Answer with the number of lines in the records that contain "agent" and with nothing else.

Data for analysis →
********************

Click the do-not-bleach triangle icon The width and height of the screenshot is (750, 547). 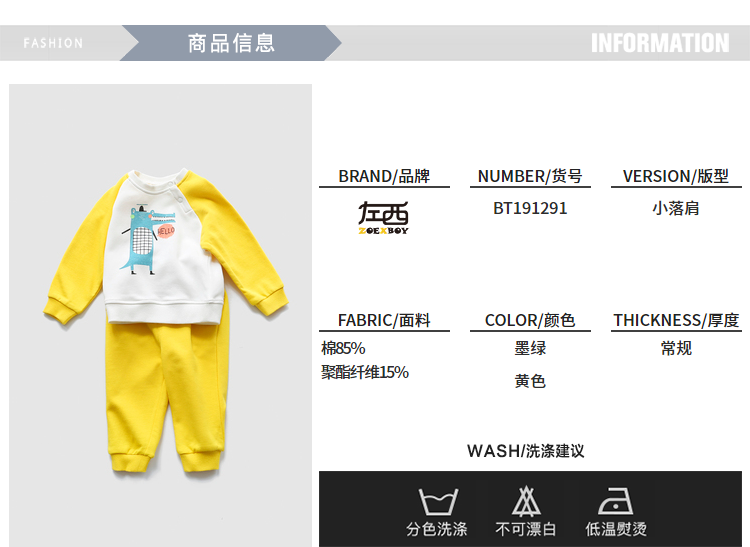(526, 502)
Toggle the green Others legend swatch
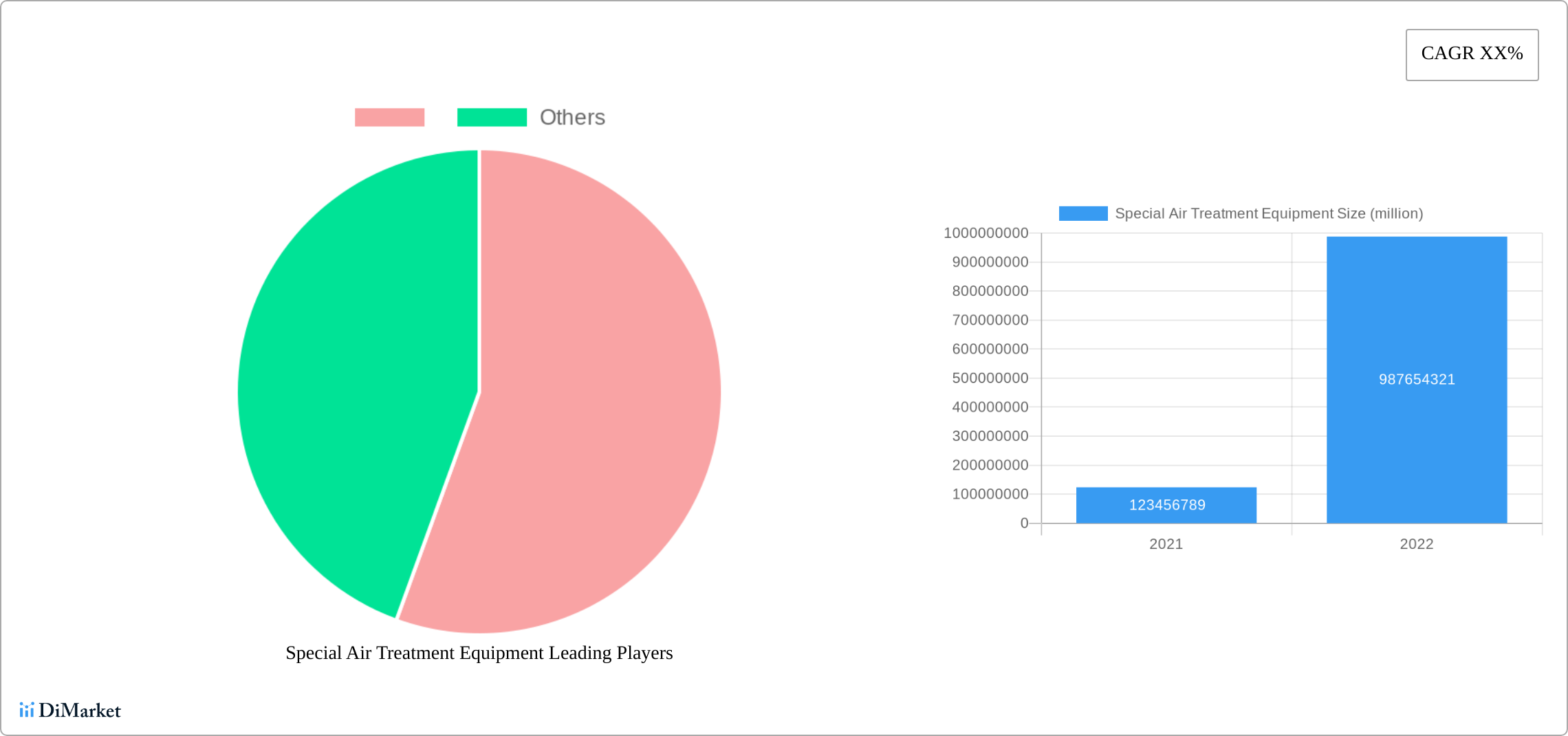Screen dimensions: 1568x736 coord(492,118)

********************

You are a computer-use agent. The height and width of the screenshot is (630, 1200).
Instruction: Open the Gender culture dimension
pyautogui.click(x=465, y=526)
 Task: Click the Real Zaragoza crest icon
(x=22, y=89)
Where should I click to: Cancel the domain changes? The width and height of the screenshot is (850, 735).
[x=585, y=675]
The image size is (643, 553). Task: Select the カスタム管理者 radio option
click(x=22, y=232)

********************

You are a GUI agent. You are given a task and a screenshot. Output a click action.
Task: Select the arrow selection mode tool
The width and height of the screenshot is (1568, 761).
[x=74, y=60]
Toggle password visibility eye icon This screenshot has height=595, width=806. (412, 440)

********************

Output of the exercise → 2